Extrait de page:
──────

La jurisprudence francophone des Cours suprêmes


recherche avancée

06/07/2023 | FRANCE | N°22NC03042

France | France, Cour administrative d'appel de Nancy, 5ème chambre, 06 juillet 2023, 22NC03042


Vu la procédure suivante :

Procédure contentieuse antérieure :

M. et Mme A... et C... B... ont demandé au tribunal administratif de Nancy d'annuler les arrêtés du 25 mai 2021 par lesquels le préfet de Meurthe-et-Moselle a refusé de les admettre au séjour, les a obligés à quitter le territoire français dans un délai de trente jours et a fixé leur pays de destination.

Par un jugement n° 2102728-2102729 du 23 décembre 2021, le tribunal administratif de Nancy a rejeté leurs demandes.

Procédure devant la cour :

Par une requête enregistrée le 6

décembre 2022, M. et Mme B..., représentés par Me Levi-Cyferman, demandent à la cour :

1°) d'an...

Vu la procédure suivante :

Procédure contentieuse antérieure :

M. et Mme A... et C... B... ont demandé au tribunal administratif de Nancy d'annuler les arrêtés du 25 mai 2021 par lesquels le préfet de Meurthe-et-Moselle a refusé de les admettre au séjour, les a obligés à quitter le territoire français dans un délai de trente jours et a fixé leur pays de destination.

Par un jugement n° 2102728-2102729 du 23 décembre 2021, le tribunal administratif de Nancy a rejeté leurs demandes.

Procédure devant la cour :

Par une requête enregistrée le 6 décembre 2022, M. et Mme B..., représentés par Me Levi-Cyferman, demandent à la cour :

1°) d'annuler ce jugement du 23 décembre 2021 ;

2°) d'annuler les arrêtés du 25 mai 2021 ;

3°) d'enjoindre au préfet de Meurthe-et-Moselle de leur délivrer à chacun un titre de séjour les autorisant à travailler ou, à titre subsidiaire, de réexaminer leur situation et dans l'attente de leur délivrer une autorisation provisoire de séjour ;

4°) de mettre à la charge de l'Etat une somme de 2 000 euros à verser à leur conseil en application des articles L. 761-1 du code de justice administrative et 37 de la loi du 10 juillet 1991.

──────

Données enregistrées:
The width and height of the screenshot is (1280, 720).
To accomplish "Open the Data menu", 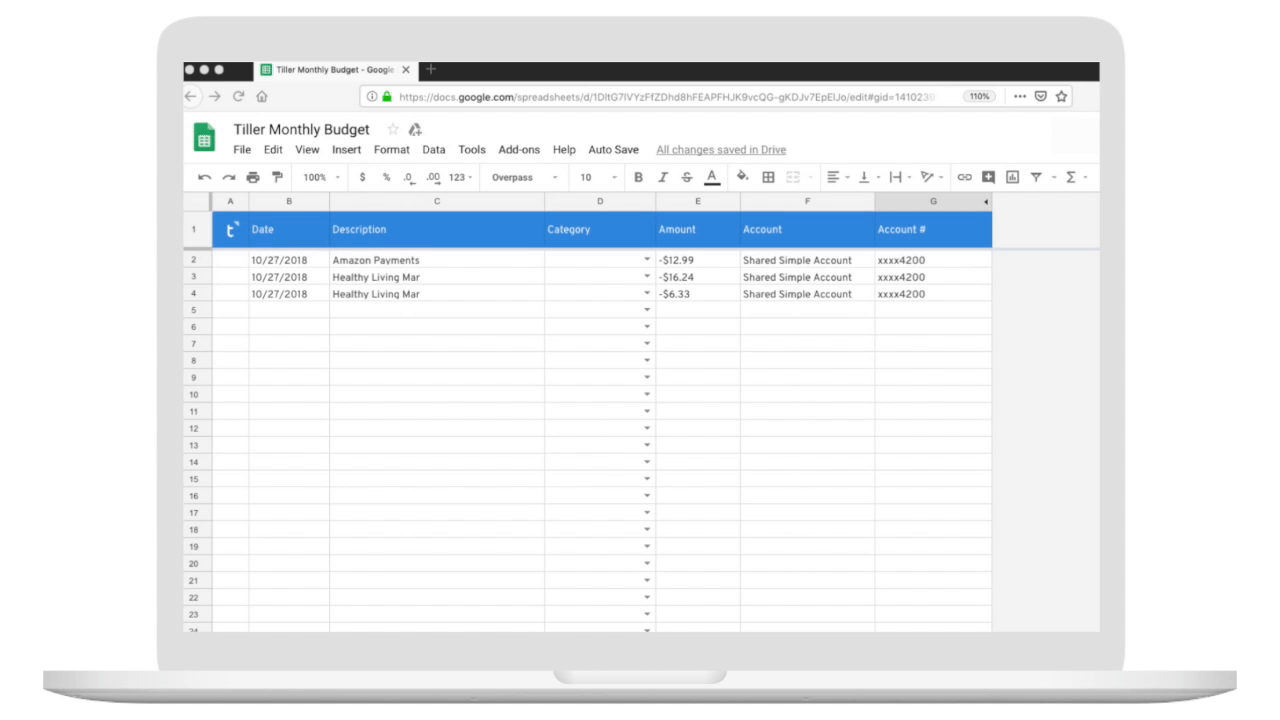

──────

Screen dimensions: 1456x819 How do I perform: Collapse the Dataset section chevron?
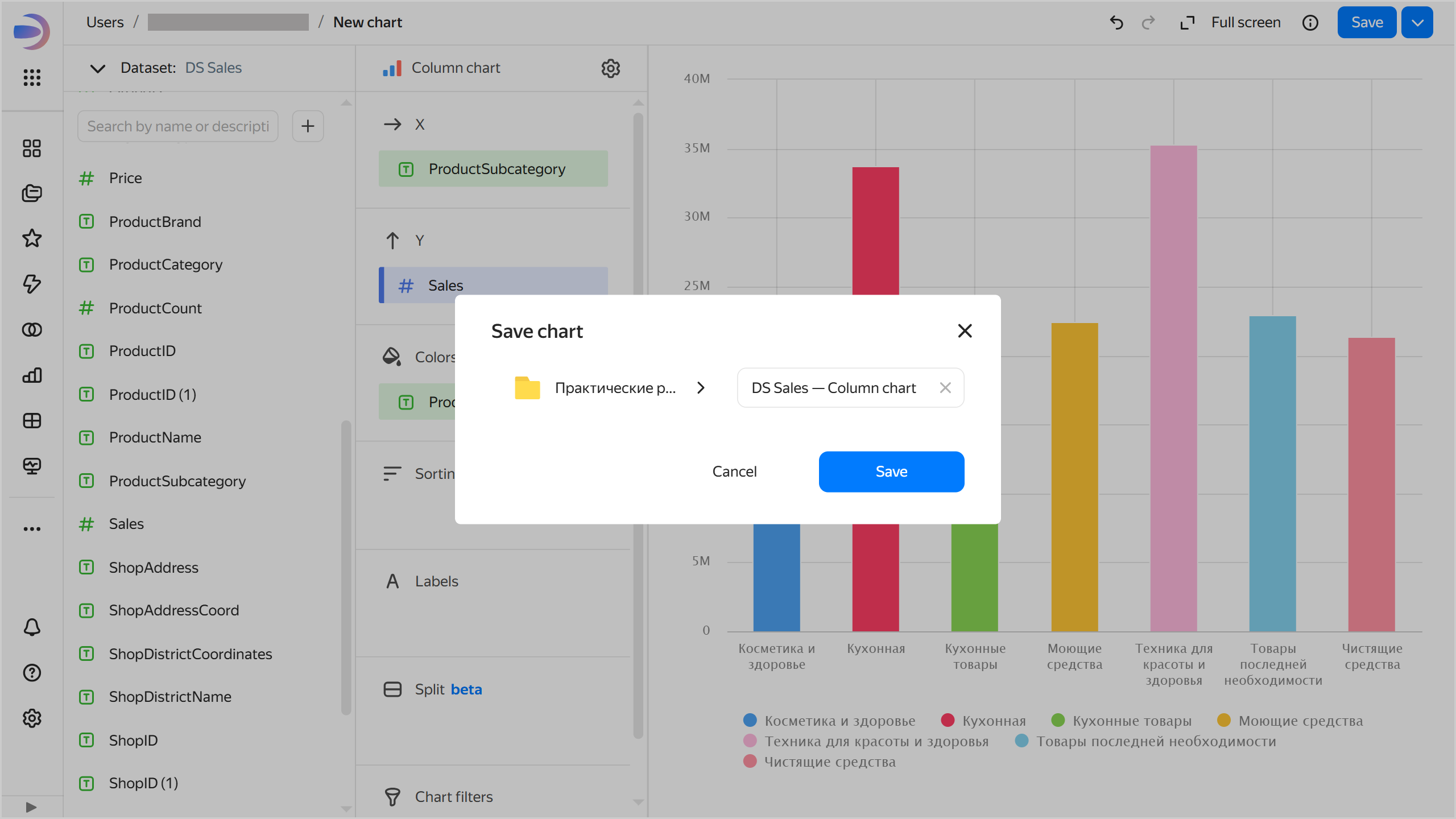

──────

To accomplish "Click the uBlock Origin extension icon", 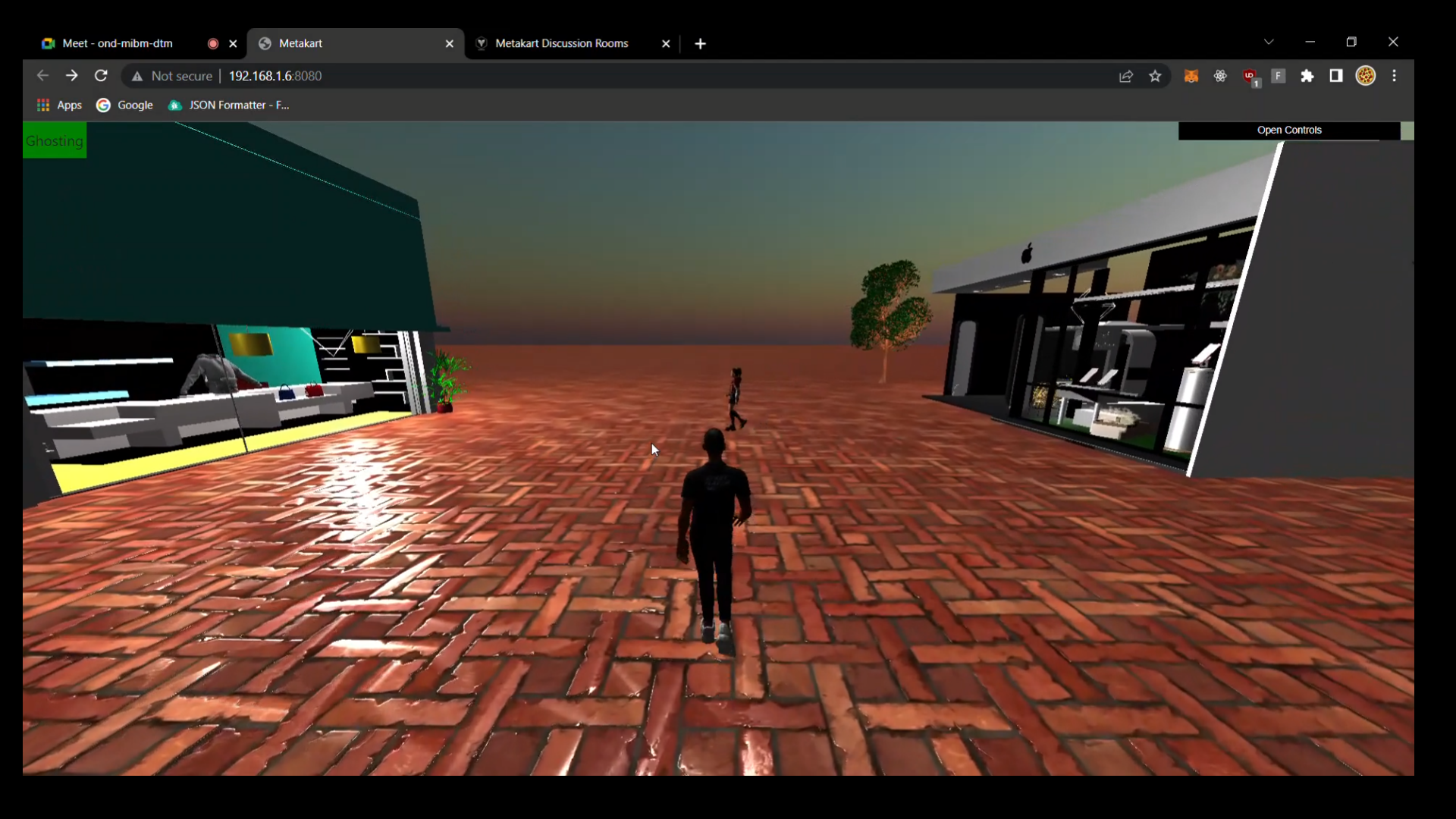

──────

Vos tâches:
(1) Répondez à ces questions sur l'extrait de l'arrêt de la cour administrative d'appel de Nancy :
(a) Dans quel délai le préfet a-t-il obligé M. et Mme B... à quitter le territoire français ?
(b) À quelle date la requête devant la cour a-t-elle été enregistrée ?
(c) Quelle somme M. et Mme B... demandent-ils de mettre à la charge de l'État ?
(2) Poursuivez l'extrait de l'arrêt de la cour administrative d'appel de Nancy à la suite de sa dernière phrase.
Les lignes forment un matériau indépendant de l'extrait de l'arrêt de la cour administrative d'appel de Nancy.

Réponses aux tâches:
(1)
(a) Dans un délai de trente jours.
(b) Le 6 décembre 2022.
(c) Une somme de 2 000 euros.

(2)
Ils soutiennent que :

- les arrêtés sont insuffisamment motivés en droit et en fait ;

- ils méconnaissent les articles L. 423-23 et L. 435-1 du code de l'entrée et du séjour des étrangers et du droit d'asile eu égard aux conditions de leur séjour en France ;

- ils méconnaissent les stipulations de l'article 8 de la convention européenne de sauvegarde des droits de l'homme et des libertés fondamentales ;

- ils méconnaissent les stipulations de l'article 3-1 de la convention internationale des droits de l'enfant.

Par un mémoire enregistré le 18 janvier 2023, le préfet de Meurthe-et-Moselle conclut au rejet de la requête.

Il soutient que les moyens présentés par M.et Mme B... ne sont pas fondés.

M. et Mme B... ont été admis au bénéfice de l'aide juridictionnelle totale par deux décisions du 9 novembre 2022.

Vu les autres pièces du dossier.

Vu :

- la convention internationale des droits de l'enfant ;

- la convention européenne de sauvegarde des droits de l'homme et des libertés fondamentales ;

- le code de l'entrée et du séjour des étrangers et du droit d'asile ;

- la loi n° 91-647 du 10 juillet 1991 ;

- le code de justice administrative.

Le président de la formation de jugement a dispensé le rapporteur public, sur sa proposition, de prononcer ses conclusions à l'audience.

Les parties ont été régulièrement averties du jour de l'audience.

Ont été entendus au cours de l'audience publique :

- le rapport de Mme Mosser,

- et les observations de Me Levi-Cyferman, représentant M. et Mme B....

Considérant ce qui suit :

1. M. et Mme B..., nés respectivement en 1975 et 1987, de nationalité albanaise, ont déclaré être entrés en France le 12 mai 2016 avec leurs deux enfants mineurs. Ils ont formé des demandes d'asile qui ont été rejetées en dernier lieu par la Cour nationale du droit d'asile le 20 mars 2017. Le 25 avril 2017, ils ont sollicité leur admission au séjour en raison de leur état de santé, ce qui leur a été refusé le 19 février 2018. Par courriers des 24 novembre 2020 et 10 décembre 2020, M. et Mme B... ont sollicité leur admission exceptionnelle au séjour. Par des arrêtés du 25 mai 2021, le préfet de Meurthe-et-Moselle a opposé un refus à leurs demandes et les a obligés à quitter le territoire français dans un délai de trente jours. M. et Mme B... relèvent appel du jugement du 23 décembre 2021 par lequel le tribunal administratif de Nancy a rejeté leurs demandes tendant à l'annulation de ces arrêtés du 25 mai 2021.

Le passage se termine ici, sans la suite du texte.